Just looked at the sales incl recently completed for Jan 2020 which I guess is 60 days.so taking in Dec and Nov 2019. Most of the brands are currently showing 30%+ and some 100%.The BODS really shafting shareholders recommending the bottom feeding offer from Alchemy.Disgrace CWD clients can be relieved that the BODS haven't been engaged in negotiating the house sales
I think the dam is about to burst on income. The pipelines that have been swelling since lock down 1 are just beginning to deliver November and December will be great income months.
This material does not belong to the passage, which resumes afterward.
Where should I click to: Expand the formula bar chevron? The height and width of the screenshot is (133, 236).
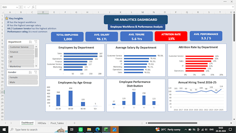pyautogui.click(x=233, y=7)
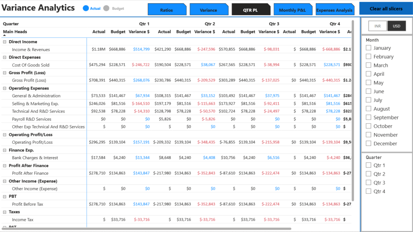Select the USD currency option

click(396, 26)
Q1 will be good as everyone rushes to hit the Q1 SD deadline.
Well every chance that the BODS might look at a capital raise rather than recommend a sale.Both October and November have been excellent months so all the doom and gloom unfounded
They could easily raise £20m at 200p which should set them fair to sort out some medium term financing next year
anyone believe the raise will go beyond 2.50.If so-why is the price stick at this level.
Wearing I think the scaremongering is that obtaining finance next year will prove a problem rather than something which will need a dressing. H2 is going to be robust and a country mile ahead of last year.
Wrote caveat - meant covenant. It's been a tough Monday already, OK?
I'm not sure it is scaremongering - isn't the crux of the issue a bunch of lenders unwilling to amend terms with an unservicable caveat coming Sep21 - a leverage challenge that no amount of great performance is going to change? No matter how the CWD brand perform between now and then, there needs to be capital to clear, and refinance in a sustainable way - and CWD can't do that on their own.
Whether Alchemy, connells or anyone else - surely the finances need sorting out so the business isn't distracted by sorting its lenders out every 6 months?
The BODS &Alchemy have lost any credibility trying to pimp up the toxic deal.November proving to be yet another good month at the coalface .
Scaremongering unfounded.
The new chairman must be in a strange position now finding himself in a power struggle
Selling at £2.50 would be criminal.
Interesting piece In the Times yesterday about Alchemy trying to win Hoskings over
for a second bite of the cherry.
How much cash do LRG have? Would LSL come back for another bite? Would PB, bankrolled by Axel Springer, see a balancing out and ingredient brand opportunity? Would other investment vehicles or other major shareholders tool up and jump in?
You'd think so. If for no other reason than to prolong the process and cause CWD some pain by their competition...
Who else is realistically in the race here? Surely we can expect more than one other offer?